[Opening Provided entries section]

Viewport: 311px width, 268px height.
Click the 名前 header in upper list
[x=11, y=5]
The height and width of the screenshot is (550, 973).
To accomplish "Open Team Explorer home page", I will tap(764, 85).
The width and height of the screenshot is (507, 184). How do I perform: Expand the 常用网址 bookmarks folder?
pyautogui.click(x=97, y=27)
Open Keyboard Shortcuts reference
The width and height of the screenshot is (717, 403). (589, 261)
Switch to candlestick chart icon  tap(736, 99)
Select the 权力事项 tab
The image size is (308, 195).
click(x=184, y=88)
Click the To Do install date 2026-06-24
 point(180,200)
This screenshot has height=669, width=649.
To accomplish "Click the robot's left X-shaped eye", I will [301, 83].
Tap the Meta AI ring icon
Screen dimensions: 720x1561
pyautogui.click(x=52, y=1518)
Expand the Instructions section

[Closing Provided entries section]
[Opening Provided entries section]

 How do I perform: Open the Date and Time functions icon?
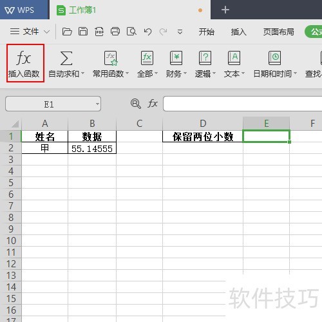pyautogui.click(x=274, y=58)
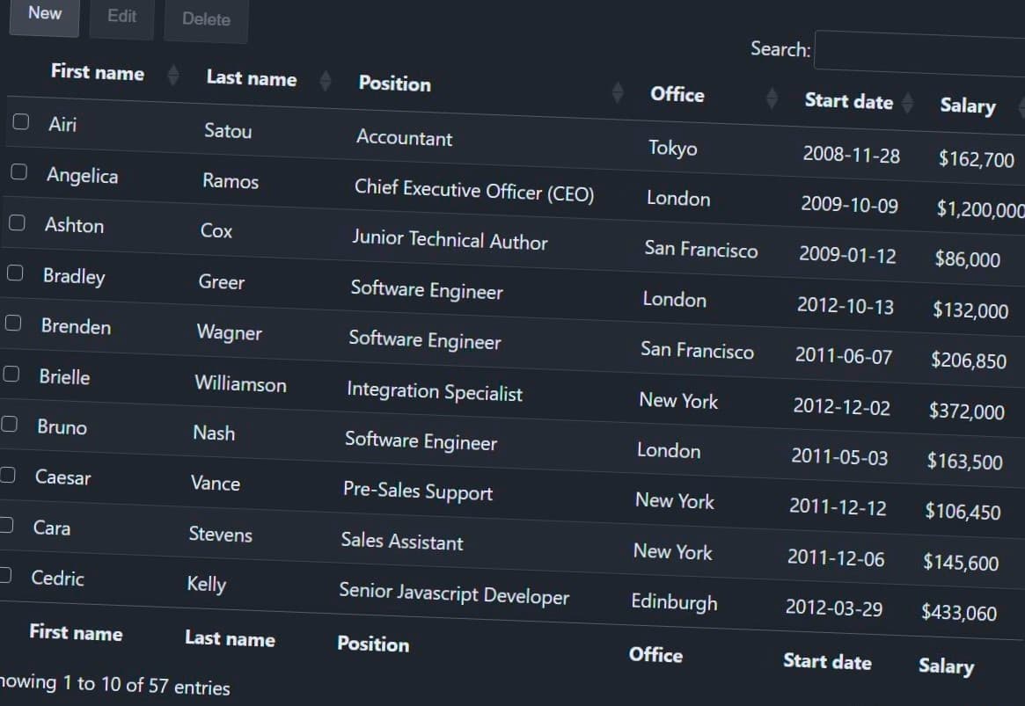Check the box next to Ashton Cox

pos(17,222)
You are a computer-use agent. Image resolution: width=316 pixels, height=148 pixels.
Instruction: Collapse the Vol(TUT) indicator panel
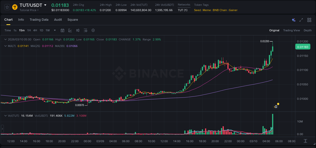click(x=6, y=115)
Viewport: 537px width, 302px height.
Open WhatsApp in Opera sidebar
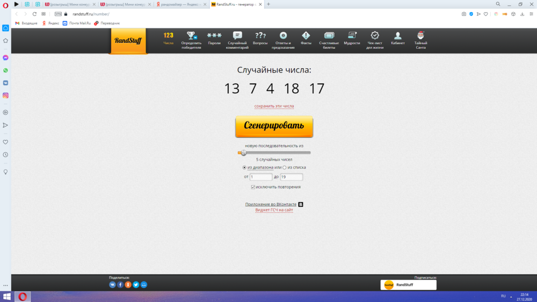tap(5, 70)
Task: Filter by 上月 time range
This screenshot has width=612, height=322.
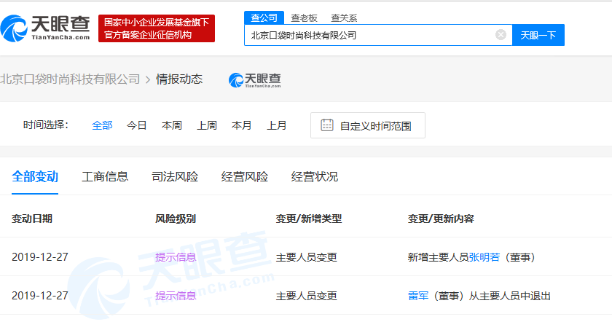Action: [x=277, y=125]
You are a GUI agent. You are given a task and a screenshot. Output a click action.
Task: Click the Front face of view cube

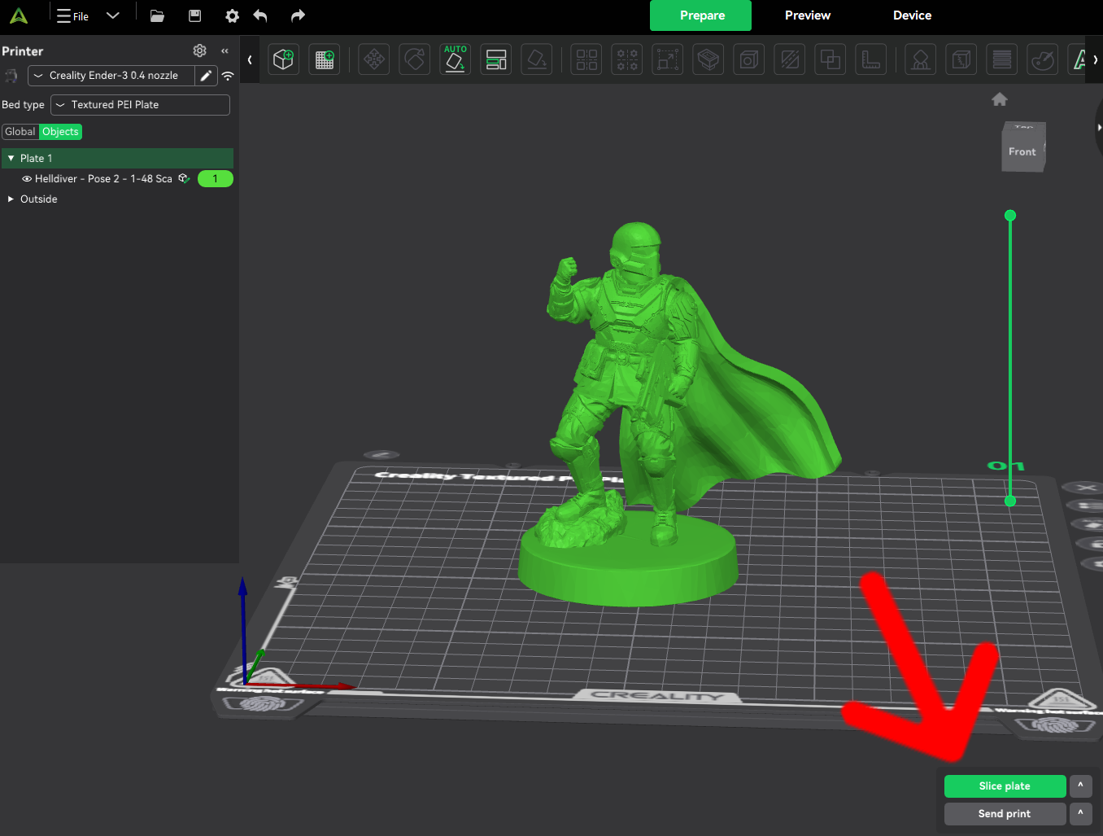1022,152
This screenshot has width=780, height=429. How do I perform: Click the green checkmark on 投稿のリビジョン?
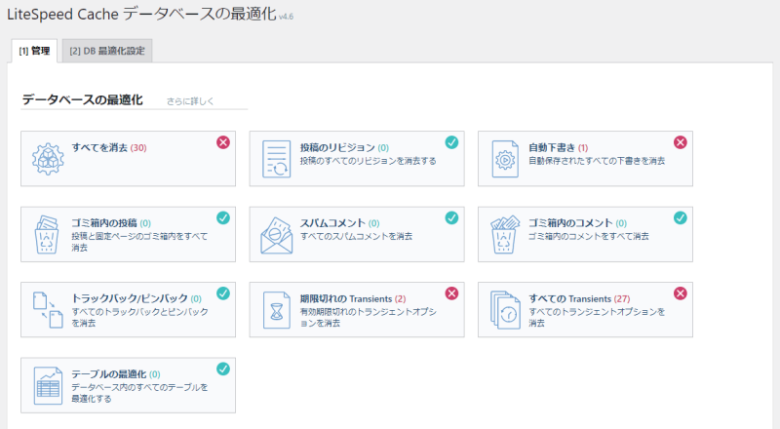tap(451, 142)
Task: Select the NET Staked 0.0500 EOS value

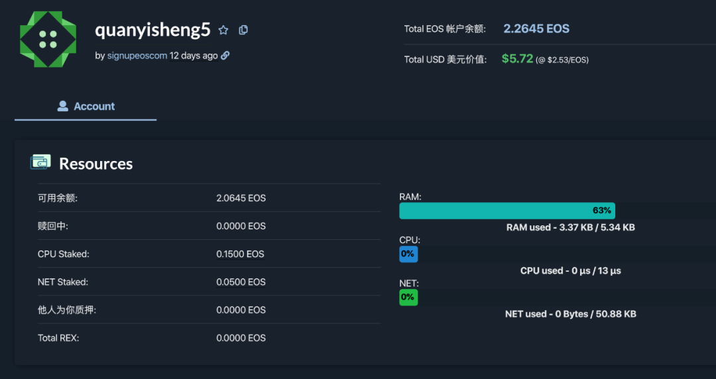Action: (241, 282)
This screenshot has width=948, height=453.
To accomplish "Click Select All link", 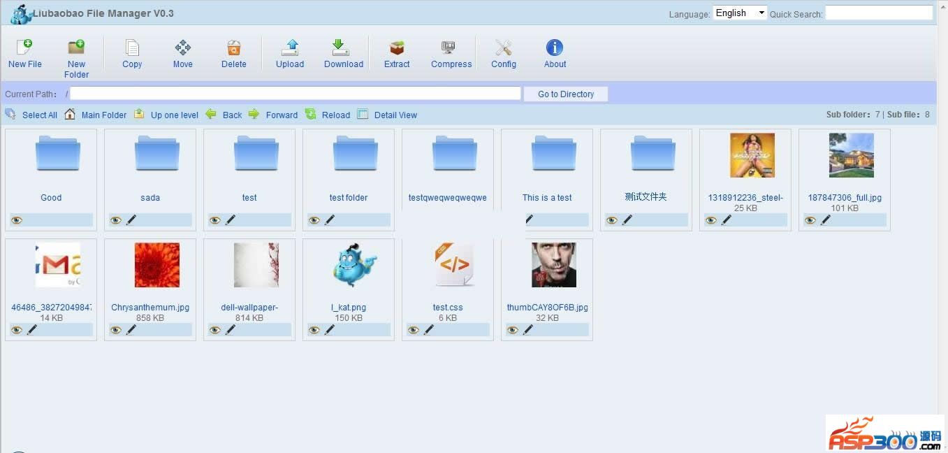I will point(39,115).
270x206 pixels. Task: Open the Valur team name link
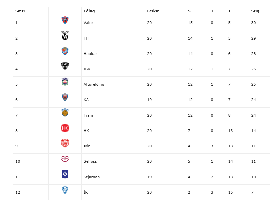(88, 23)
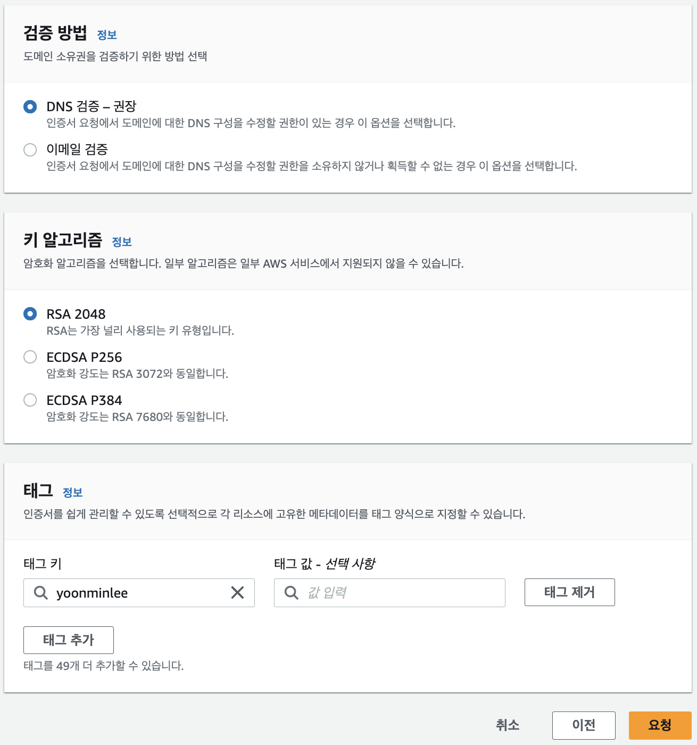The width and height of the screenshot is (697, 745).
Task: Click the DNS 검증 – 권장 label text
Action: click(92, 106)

[Closing Provided entries section]
[Opening Provided entries section]

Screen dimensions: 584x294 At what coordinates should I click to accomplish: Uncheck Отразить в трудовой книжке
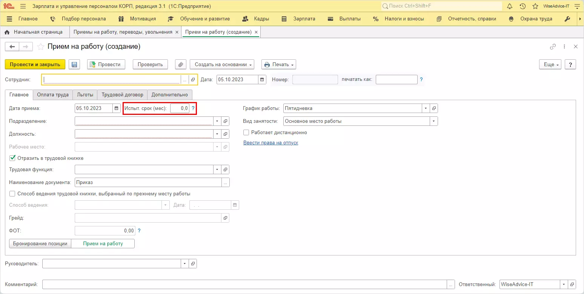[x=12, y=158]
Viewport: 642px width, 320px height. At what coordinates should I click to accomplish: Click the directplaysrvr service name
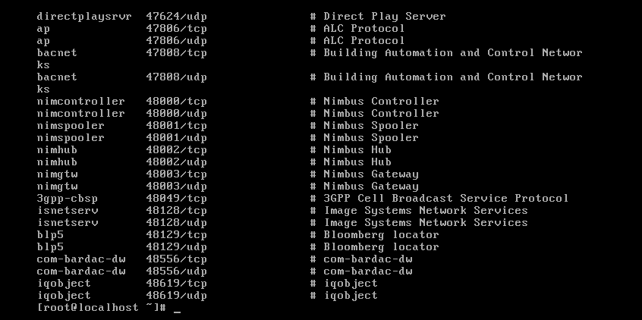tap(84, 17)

[Closing Provided entries section]

Exercise prompt =>
Return word for word the lines above from the line with "Switch to candlestick" to the line with "Expand the Instructions section", including both and leaving out all others.

Solution to the problem =>
Switch to candlestick chart icon  tap(736, 99)
Select the 权力事项 tab
The image size is (308, 195).
click(x=184, y=88)
Click the To Do install date 2026-06-24
 point(180,200)
This screenshot has height=669, width=649.
To accomplish "Click the robot's left X-shaped eye", I will [301, 83].
Tap the Meta AI ring icon
Screen dimensions: 720x1561
pyautogui.click(x=52, y=1518)
Expand the Instructions section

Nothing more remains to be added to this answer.